▶ **Selected extract**:
------

By Hamil R. Harris
Washington Post staff writer
Saturday, May 15, 2010; B01
Long before sunrise Friday, Mario Bonds was on the second floor of his home in Bowie, ironing a green graduation gown, fitting his cap and talking to his guide dog, an English Lab named Sidney, about how special the day was going to be.
"You are going to walk across that stage. It is time to go to work," Bonds, 22, said as he sprinted down a flight of steps and grabbed his dog's harness in preparation for the trek to George Mason University to receive his bachelor's degree in broadcast journalism.
But Bonds, who is blind, forgot one important thing. In his excitement, he had not closed the door of a downstairs closet, and he crashed into it. Janice Dupree, one of Bonds's "two mothers," couldn't resist calling him a "big baby."
His graduation was the proud culmination of a struggle that began in infancy.
Bonds is a triplet in a family of 10 children. His mother died of a brain aneurysm when he was 5 months old. His father has been in prison most of the father's life.
Bonds was born with morning glory syndrome, a disease that attacks the optic nerve, and went blind when he was 8. He has been shuttled among emergency shelters, cheap motels, public housing and, finally, the home offered by the Duprees, the parents of a high school classmate.
Despite his hardships, Bonds has been a leader. When he was at Suitland High School, in Prince George's County, he served as a counselor and teacher during a technology summer camp by the Columbia Lighthouse for the Blind. He is an accomplished singer and piano player who has more than 1 million hits on YouTube.

------

▶ **Input data**:

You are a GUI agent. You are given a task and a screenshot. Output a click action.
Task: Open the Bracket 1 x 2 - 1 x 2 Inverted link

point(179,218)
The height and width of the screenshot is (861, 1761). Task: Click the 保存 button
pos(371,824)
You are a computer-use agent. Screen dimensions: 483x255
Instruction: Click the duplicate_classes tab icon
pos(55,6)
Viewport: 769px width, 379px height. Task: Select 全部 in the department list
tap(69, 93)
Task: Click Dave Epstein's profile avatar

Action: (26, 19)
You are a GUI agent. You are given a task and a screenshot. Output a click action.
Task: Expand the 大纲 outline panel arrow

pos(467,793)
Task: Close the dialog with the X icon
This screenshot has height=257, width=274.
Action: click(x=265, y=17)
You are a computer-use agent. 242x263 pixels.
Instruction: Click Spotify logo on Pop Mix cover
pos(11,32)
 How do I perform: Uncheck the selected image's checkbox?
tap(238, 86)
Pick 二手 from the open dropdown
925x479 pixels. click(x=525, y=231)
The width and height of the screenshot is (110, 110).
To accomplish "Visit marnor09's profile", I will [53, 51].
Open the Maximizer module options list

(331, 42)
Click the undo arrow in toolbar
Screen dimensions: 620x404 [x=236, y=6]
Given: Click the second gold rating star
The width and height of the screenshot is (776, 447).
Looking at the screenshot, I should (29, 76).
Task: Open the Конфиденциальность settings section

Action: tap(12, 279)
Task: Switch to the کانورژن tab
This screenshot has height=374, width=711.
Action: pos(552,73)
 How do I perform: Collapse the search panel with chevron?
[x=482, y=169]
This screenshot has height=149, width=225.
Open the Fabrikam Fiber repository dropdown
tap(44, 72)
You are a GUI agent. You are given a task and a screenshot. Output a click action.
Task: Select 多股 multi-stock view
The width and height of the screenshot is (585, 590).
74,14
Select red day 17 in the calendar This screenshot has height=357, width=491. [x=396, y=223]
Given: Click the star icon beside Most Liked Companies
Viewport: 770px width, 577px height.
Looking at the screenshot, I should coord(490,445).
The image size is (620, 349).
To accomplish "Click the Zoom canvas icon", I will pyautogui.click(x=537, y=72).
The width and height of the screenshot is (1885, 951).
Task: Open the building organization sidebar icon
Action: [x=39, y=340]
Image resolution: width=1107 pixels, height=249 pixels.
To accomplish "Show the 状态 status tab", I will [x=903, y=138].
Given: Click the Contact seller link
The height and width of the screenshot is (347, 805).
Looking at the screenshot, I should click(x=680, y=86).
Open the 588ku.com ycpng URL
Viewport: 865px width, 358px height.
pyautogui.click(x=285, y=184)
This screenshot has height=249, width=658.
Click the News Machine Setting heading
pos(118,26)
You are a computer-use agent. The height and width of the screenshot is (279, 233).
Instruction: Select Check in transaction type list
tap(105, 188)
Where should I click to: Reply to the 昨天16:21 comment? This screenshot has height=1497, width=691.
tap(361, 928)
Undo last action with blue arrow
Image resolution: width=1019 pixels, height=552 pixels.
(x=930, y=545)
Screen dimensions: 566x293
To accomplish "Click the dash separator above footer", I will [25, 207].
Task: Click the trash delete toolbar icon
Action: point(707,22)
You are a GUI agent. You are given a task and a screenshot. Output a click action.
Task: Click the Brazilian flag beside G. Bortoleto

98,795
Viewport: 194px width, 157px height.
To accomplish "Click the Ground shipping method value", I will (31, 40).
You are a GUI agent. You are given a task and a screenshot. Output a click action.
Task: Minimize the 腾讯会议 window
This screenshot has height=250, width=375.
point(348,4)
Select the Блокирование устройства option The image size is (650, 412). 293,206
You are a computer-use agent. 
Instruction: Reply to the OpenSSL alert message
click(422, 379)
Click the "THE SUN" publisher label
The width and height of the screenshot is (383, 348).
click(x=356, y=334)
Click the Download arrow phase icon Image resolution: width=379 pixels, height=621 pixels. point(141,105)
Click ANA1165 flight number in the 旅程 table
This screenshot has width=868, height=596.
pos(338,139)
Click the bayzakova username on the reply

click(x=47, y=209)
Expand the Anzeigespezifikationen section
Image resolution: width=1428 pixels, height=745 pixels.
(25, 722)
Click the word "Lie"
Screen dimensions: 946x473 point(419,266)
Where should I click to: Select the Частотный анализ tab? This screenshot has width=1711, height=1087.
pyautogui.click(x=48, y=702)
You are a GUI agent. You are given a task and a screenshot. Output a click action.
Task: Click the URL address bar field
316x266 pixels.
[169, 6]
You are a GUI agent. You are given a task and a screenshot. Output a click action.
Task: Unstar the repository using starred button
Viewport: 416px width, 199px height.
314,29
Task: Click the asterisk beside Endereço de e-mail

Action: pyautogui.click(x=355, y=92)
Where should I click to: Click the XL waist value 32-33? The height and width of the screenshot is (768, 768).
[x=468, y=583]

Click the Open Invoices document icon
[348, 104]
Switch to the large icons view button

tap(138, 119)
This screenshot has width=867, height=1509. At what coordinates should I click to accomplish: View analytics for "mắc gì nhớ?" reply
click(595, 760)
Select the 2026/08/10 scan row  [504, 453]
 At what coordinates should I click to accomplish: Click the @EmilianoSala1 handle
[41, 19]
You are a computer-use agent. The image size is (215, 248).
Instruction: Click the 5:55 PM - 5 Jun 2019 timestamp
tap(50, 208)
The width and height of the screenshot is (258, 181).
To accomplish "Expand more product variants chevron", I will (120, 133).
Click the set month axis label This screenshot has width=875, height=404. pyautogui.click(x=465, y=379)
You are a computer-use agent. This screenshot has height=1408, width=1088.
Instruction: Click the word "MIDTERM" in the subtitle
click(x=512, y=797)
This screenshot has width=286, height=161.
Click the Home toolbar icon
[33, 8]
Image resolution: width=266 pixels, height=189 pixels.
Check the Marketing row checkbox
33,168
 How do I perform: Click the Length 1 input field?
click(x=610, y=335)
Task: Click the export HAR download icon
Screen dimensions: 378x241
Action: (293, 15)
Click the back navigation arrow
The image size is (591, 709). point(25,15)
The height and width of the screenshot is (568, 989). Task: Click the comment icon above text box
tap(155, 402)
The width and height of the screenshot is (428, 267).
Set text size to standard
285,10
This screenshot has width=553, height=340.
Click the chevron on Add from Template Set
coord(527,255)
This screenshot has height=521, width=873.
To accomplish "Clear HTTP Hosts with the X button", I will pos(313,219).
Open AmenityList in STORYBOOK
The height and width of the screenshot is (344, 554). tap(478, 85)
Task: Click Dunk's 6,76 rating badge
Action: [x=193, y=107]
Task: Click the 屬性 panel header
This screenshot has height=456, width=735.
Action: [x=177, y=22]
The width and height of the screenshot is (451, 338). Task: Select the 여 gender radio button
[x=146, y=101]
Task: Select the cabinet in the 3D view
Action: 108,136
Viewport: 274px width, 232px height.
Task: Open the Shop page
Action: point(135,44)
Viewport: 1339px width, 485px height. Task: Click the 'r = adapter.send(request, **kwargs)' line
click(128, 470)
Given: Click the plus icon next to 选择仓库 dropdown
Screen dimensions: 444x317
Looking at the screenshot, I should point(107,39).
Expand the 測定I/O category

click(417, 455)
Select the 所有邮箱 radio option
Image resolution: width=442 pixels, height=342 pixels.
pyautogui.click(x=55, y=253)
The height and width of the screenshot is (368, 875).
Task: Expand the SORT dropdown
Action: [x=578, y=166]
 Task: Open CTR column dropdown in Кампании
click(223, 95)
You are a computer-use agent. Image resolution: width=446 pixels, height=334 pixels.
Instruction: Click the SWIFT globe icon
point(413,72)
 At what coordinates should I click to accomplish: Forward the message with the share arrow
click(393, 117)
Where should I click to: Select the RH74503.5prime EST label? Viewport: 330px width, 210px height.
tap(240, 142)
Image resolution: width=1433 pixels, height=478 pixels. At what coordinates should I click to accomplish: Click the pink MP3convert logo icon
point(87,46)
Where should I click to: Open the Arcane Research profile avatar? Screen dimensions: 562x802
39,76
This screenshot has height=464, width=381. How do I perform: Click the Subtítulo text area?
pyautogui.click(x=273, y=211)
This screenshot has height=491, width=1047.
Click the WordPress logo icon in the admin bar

------

▶ **Exercise instructions**: Print the stretch of the article on Mario Bonds from "By Hamil R." through "going to be.". The entries are separate material from the article on Mario Bonds.

▶ **Written reply**:
By Hamil R. Harris
Washington Post staff writer
Saturday, May 15, 2010; B01
Long before sunrise Friday, Mario Bonds was on the second floor of his home in Bowie, ironing a green graduation gown, fitting his cap and talking to his guide dog, an English Lab named Sidney, about how special the day was going to be.